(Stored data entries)

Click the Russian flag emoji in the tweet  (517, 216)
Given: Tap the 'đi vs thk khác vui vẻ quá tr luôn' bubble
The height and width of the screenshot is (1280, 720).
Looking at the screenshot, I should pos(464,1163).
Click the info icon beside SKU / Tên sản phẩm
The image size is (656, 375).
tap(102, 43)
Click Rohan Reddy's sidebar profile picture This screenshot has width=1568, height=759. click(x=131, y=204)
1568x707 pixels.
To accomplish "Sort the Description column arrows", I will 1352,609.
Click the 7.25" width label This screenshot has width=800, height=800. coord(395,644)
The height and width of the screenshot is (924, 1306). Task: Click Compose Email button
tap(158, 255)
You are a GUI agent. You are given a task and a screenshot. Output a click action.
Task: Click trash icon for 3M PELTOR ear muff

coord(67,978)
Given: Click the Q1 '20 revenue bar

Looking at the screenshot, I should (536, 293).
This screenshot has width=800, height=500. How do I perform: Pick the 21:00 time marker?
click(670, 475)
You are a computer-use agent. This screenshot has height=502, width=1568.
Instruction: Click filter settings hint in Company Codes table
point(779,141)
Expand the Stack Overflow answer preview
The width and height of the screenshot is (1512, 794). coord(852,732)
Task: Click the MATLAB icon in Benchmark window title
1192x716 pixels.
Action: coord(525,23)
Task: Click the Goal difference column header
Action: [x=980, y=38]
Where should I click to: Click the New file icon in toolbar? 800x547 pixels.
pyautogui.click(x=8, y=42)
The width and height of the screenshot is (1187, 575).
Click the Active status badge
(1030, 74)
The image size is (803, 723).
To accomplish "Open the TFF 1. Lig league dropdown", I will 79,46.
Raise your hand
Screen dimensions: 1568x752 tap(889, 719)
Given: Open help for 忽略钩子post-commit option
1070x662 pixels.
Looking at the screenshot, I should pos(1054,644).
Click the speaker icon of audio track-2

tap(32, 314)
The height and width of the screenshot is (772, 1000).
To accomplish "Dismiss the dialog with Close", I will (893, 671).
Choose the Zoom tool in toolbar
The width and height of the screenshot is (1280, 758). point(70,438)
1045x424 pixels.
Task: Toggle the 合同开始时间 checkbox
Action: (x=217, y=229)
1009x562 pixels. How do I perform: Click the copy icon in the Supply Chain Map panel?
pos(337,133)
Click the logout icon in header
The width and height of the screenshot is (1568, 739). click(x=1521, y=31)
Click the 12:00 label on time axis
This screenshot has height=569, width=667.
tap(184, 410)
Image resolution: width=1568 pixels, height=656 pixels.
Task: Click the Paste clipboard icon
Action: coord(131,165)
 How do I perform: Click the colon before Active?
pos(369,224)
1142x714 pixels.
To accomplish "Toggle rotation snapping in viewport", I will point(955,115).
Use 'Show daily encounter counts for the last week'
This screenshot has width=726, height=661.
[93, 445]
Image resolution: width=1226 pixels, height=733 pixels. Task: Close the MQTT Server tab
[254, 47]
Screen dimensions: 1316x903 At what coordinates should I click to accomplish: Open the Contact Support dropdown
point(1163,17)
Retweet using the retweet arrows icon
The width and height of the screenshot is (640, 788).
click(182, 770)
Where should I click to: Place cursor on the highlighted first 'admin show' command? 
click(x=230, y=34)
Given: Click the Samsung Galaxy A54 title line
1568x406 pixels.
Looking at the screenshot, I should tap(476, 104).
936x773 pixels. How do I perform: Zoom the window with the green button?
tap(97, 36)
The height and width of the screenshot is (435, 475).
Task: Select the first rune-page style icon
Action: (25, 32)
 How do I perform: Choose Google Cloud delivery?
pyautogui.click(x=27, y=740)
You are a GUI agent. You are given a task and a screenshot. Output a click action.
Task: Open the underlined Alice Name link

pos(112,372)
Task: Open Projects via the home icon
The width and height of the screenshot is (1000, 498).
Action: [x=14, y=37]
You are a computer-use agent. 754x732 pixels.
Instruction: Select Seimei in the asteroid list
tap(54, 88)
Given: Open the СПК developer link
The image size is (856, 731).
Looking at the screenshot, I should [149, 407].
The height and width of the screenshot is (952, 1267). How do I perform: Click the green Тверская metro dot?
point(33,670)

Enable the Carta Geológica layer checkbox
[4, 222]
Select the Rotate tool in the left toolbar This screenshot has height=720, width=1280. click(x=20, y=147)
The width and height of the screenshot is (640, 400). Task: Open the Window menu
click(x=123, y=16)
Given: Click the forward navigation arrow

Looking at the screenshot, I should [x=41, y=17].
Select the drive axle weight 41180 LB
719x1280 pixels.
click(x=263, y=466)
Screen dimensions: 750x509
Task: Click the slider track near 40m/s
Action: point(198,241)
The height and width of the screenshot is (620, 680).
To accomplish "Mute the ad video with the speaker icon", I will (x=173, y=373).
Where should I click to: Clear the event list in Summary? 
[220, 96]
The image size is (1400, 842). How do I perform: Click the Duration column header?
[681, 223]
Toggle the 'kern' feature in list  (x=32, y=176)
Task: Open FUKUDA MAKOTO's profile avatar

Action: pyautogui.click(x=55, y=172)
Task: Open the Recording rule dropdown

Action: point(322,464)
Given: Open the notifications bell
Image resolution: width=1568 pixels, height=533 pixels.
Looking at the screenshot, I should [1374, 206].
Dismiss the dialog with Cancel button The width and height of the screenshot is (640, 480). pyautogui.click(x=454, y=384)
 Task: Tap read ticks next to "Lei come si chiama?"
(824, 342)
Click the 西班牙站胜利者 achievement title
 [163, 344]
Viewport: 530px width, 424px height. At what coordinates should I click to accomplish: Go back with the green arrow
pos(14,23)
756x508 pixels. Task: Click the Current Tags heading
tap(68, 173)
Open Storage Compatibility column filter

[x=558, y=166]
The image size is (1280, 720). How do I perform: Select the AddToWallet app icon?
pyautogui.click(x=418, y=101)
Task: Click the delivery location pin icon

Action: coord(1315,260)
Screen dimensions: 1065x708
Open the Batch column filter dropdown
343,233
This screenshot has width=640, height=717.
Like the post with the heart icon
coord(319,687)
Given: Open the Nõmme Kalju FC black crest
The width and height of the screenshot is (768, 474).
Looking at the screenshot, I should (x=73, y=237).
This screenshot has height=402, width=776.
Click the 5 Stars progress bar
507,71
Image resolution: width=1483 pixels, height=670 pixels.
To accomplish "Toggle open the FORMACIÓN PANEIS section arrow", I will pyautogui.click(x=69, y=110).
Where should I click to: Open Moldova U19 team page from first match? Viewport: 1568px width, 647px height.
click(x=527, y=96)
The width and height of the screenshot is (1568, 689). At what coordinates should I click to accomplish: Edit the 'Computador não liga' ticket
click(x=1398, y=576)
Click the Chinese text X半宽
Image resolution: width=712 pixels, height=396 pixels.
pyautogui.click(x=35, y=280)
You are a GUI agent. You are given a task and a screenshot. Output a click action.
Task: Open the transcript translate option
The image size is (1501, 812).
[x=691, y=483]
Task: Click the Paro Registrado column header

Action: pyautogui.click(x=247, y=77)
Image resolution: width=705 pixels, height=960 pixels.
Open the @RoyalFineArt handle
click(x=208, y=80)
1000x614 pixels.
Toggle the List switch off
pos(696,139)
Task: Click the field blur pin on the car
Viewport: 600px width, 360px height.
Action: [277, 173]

*PROBLEM DESCRIPTION*:
Could you copy each line above word for word?

*REPLY*:
Click the Russian flag emoji in the tweet  (517, 216)
Given: Tap the 'đi vs thk khác vui vẻ quá tr luôn' bubble
The height and width of the screenshot is (1280, 720).
Looking at the screenshot, I should pos(464,1163).
Click the info icon beside SKU / Tên sản phẩm
The image size is (656, 375).
tap(102, 43)
Click Rohan Reddy's sidebar profile picture This screenshot has width=1568, height=759. click(x=131, y=204)
1568x707 pixels.
To accomplish "Sort the Description column arrows", I will 1352,609.
Click the 7.25" width label This screenshot has width=800, height=800. coord(395,644)
The height and width of the screenshot is (924, 1306). Task: Click Compose Email button
tap(158, 255)
You are a GUI agent. You are given a task and a screenshot. Output a click action.
Task: Click trash icon for 3M PELTOR ear muff

coord(67,978)
Given: Click the Q1 '20 revenue bar

Looking at the screenshot, I should (536, 293).
This screenshot has width=800, height=500. How do I perform: Pick the 21:00 time marker?
click(670, 475)
You are a computer-use agent. This screenshot has height=502, width=1568.
Instruction: Click filter settings hint in Company Codes table
point(779,141)
Expand the Stack Overflow answer preview
The width and height of the screenshot is (1512, 794). coord(852,732)
Task: Click the MATLAB icon in Benchmark window title
1192x716 pixels.
Action: coord(525,23)
Task: Click the Goal difference column header
Action: [x=980, y=38]
Where should I click to: Click the New file icon in toolbar? 800x547 pixels.
pyautogui.click(x=8, y=42)
The width and height of the screenshot is (1187, 575).
Click the Active status badge
(1030, 74)
The image size is (803, 723).
To accomplish "Open the TFF 1. Lig league dropdown", I will 79,46.
Raise your hand
Screen dimensions: 1568x752 tap(889, 719)
Given: Open help for 忽略钩子post-commit option
1070x662 pixels.
Looking at the screenshot, I should pos(1054,644).
Click the speaker icon of audio track-2

tap(32, 314)
The height and width of the screenshot is (772, 1000).
To accomplish "Dismiss the dialog with Close", I will (893, 671).
Choose the Zoom tool in toolbar
The width and height of the screenshot is (1280, 758). point(70,438)
1045x424 pixels.
Task: Toggle the 合同开始时间 checkbox
Action: (x=217, y=229)
1009x562 pixels. How do I perform: Click the copy icon in the Supply Chain Map panel?
pos(337,133)
Click the logout icon in header
The width and height of the screenshot is (1568, 739). click(x=1521, y=31)
Click the 12:00 label on time axis
This screenshot has height=569, width=667.
tap(184, 410)
Image resolution: width=1568 pixels, height=656 pixels.
Task: Click the Paste clipboard icon
Action: coord(131,165)
 How do I perform: Click the colon before Active?
pos(369,224)
1142x714 pixels.
To accomplish "Toggle rotation snapping in viewport", I will point(955,115).
Use 'Show daily encounter counts for the last week'
This screenshot has width=726, height=661.
[93, 445]
Image resolution: width=1226 pixels, height=733 pixels. Task: Close the MQTT Server tab
[254, 47]
Screen dimensions: 1316x903 At what coordinates should I click to accomplish: Open the Contact Support dropdown
point(1163,17)
Retweet using the retweet arrows icon
The width and height of the screenshot is (640, 788).
click(182, 770)
Where should I click to: Place cursor on the highlighted first 'admin show' command? 
click(x=230, y=34)
Given: Click the Samsung Galaxy A54 title line
1568x406 pixels.
Looking at the screenshot, I should tap(476, 104).
936x773 pixels. How do I perform: Zoom the window with the green button?
tap(97, 36)
The height and width of the screenshot is (435, 475).
Task: Select the first rune-page style icon
Action: (25, 32)
 How do I perform: Choose Google Cloud delivery?
pyautogui.click(x=27, y=740)
You are a GUI agent. You are given a task and a screenshot. Output a click action.
Task: Open the underlined Alice Name link

pos(112,372)
Task: Open Projects via the home icon
The width and height of the screenshot is (1000, 498).
Action: [x=14, y=37]
You are a computer-use agent. 754x732 pixels.
Instruction: Select Seimei in the asteroid list
tap(54, 88)
Given: Open the СПК developer link
The image size is (856, 731).
Looking at the screenshot, I should [149, 407].
The height and width of the screenshot is (952, 1267). How do I perform: Click the green Тверская metro dot?
point(33,670)

Enable the Carta Geológica layer checkbox
[4, 222]
Select the Rotate tool in the left toolbar This screenshot has height=720, width=1280. click(x=20, y=147)
The width and height of the screenshot is (640, 400). Task: Open the Window menu
click(x=123, y=16)
Given: Click the forward navigation arrow

Looking at the screenshot, I should [x=41, y=17].
Select the drive axle weight 41180 LB
719x1280 pixels.
click(x=263, y=466)
Screen dimensions: 750x509
Task: Click the slider track near 40m/s
Action: point(198,241)
The height and width of the screenshot is (620, 680).
To accomplish "Mute the ad video with the speaker icon", I will (x=173, y=373).
Where should I click to: Clear the event list in Summary? 
[220, 96]
The image size is (1400, 842). How do I perform: Click the Duration column header?
[681, 223]
Toggle the 'kern' feature in list  (x=32, y=176)
Task: Open FUKUDA MAKOTO's profile avatar

Action: pyautogui.click(x=55, y=172)
Task: Open the Recording rule dropdown

Action: point(322,464)
Given: Open the notifications bell
Image resolution: width=1568 pixels, height=533 pixels.
Looking at the screenshot, I should [1374, 206].
Dismiss the dialog with Cancel button The width and height of the screenshot is (640, 480). pyautogui.click(x=454, y=384)
 Task: Tap read ticks next to "Lei come si chiama?"
(824, 342)
Click the 西班牙站胜利者 achievement title
 [163, 344]
Viewport: 530px width, 424px height. At what coordinates should I click to accomplish: Go back with the green arrow
pos(14,23)
756x508 pixels. Task: Click the Current Tags heading
tap(68, 173)
Open Storage Compatibility column filter

[x=558, y=166]
The image size is (1280, 720). How do I perform: Select the AddToWallet app icon?
pyautogui.click(x=418, y=101)
Task: Click the delivery location pin icon

Action: coord(1315,260)
Screen dimensions: 1065x708
Open the Batch column filter dropdown
343,233
This screenshot has width=640, height=717.
Like the post with the heart icon
coord(319,687)
Given: Open the Nõmme Kalju FC black crest
The width and height of the screenshot is (768, 474).
Looking at the screenshot, I should (x=73, y=237).
This screenshot has height=402, width=776.
Click the 5 Stars progress bar
507,71
Image resolution: width=1483 pixels, height=670 pixels.
To accomplish "Toggle open the FORMACIÓN PANEIS section arrow", I will pyautogui.click(x=69, y=110).
Where should I click to: Open Moldova U19 team page from first match? Viewport: 1568px width, 647px height.
click(x=527, y=96)
The width and height of the screenshot is (1568, 689). At what coordinates should I click to accomplish: Edit the 'Computador não liga' ticket
click(x=1398, y=576)
Click the Chinese text X半宽
Image resolution: width=712 pixels, height=396 pixels.
pyautogui.click(x=35, y=280)
You are a GUI agent. You are given a task and a screenshot. Output a click action.
Task: Open the transcript translate option
The image size is (1501, 812).
[x=691, y=483]
Task: Click the Paro Registrado column header

Action: pyautogui.click(x=247, y=77)
Image resolution: width=705 pixels, height=960 pixels.
Open the @RoyalFineArt handle
click(x=208, y=80)
1000x614 pixels.
Toggle the List switch off
pos(696,139)
Task: Click the field blur pin on the car
Viewport: 600px width, 360px height.
Action: [277, 173]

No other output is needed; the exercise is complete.